Talofa lava! Introducing visual artist Christopher Ulutupu!
Samoan | Niuean | German
FB: Christopher Ulutupu
Christopher is an artist of Samoan (Siumu, Falelatai, Safotu), Niuean and German, descent currently based in Pōneke. He holds an MFA at Massey University and a Bachelor of Performance Design (Hons) from Massey University and Toi Whakaari: New Zealand Drama School. Ulutupu has developed solo projects at a number of galleries across Pōneke and Tāmaki Mākaurau. He also participated in the inaugural Hobart Biennale in 2017.
Christopher draws from and reflects upon personal relationships and experiences during his creative process. This theme is consistent across his bodies of work, the viewer can always identify a sense of identity and belonging in his chosen subject matter.
‘Beach‘ Filmed at Tahunanui Beach, Christopher’s sister recreated the popular Tiktok dance trend to ABBA’s ‘Lay All Your Love On Me’.

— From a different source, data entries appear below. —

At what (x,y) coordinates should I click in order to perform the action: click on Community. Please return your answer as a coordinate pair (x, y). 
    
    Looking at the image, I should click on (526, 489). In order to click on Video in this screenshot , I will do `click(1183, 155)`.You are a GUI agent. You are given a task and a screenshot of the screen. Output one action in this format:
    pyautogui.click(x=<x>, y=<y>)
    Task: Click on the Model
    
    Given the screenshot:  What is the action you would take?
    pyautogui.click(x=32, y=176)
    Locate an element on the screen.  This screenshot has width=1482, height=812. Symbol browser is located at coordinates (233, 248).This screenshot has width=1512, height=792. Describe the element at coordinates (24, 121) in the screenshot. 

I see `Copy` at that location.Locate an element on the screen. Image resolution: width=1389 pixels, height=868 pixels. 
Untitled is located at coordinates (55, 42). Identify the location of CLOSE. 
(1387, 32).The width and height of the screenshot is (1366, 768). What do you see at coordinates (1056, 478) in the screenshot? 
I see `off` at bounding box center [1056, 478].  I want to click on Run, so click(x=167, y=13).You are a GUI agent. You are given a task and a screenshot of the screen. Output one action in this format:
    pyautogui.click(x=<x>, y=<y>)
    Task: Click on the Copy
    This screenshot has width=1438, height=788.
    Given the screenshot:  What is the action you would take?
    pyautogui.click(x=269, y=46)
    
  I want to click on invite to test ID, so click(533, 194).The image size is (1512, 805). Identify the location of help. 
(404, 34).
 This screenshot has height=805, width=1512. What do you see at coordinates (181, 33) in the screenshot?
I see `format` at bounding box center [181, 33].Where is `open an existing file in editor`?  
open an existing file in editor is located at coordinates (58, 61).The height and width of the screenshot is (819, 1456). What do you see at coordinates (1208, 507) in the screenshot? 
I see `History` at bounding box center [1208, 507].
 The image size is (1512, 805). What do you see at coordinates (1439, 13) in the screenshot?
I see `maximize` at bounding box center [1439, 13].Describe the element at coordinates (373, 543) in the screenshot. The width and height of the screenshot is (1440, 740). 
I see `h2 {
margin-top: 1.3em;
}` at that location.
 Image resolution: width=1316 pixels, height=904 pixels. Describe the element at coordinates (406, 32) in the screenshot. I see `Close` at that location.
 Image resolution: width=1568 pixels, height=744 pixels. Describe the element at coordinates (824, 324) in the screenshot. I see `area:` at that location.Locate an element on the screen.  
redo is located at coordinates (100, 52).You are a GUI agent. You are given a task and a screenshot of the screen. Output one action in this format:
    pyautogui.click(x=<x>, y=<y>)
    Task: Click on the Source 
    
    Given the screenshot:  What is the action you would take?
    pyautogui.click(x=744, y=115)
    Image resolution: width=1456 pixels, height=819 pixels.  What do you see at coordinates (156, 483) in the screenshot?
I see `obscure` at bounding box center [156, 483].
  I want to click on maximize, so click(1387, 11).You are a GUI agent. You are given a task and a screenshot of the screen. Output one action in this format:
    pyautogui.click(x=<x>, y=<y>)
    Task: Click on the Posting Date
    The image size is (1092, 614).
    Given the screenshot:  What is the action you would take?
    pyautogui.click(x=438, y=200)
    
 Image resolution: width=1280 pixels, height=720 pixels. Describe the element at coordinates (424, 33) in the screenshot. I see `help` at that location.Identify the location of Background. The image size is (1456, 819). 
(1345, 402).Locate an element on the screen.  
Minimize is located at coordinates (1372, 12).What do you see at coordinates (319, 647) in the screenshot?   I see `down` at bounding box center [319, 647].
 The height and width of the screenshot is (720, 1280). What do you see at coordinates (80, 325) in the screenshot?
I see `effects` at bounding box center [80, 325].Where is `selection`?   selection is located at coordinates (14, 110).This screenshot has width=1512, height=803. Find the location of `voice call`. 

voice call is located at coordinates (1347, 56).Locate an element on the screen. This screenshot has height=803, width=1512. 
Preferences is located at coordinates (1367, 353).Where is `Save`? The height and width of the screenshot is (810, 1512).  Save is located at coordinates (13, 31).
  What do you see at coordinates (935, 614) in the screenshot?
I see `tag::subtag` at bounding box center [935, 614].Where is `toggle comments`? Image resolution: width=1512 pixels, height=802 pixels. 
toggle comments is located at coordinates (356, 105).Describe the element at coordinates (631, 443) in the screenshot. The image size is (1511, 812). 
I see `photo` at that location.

“This project is about Pacific diasporic identity, which cannot exclude the influence of Fanau. Their participation is integral to my process, and the quality of this new work – without their presence my ideas will become hypothetical; resulting in a very different work.”Christopher Ulutupu
‘Church Steps’ Christopher’s sister channels the 1980s as she lip syncs in a wedding dress on the steps of a church in the centre of town. Here we see where Christopher is employing themes and influences from film noir, the scene alludes to Gothicism through the subject matter yet is playful and irreverent.
‘Saltwater Pools’ The final video work from Christopher’s Fale-ship. He films his sisters Ashley and Fame relaxing and conversing at the tourist hotspot, the saltwater pools. Here we gain insight into his family life, memories and experiences.
Q+A talanoa with Christopher & Leafa
Leafa and Christopher sit down and talk about collaborating with whanau and the importance of sharing lived experiences.
Leafa: “How important is it to showcase the lived experiences of Moana artists?”
Christopher: “I think it’s super important… I guess under our current global climate, the marginalised need avenues to be able to voice those opinions and I think it’s important that initiatives like this help promote those voices.”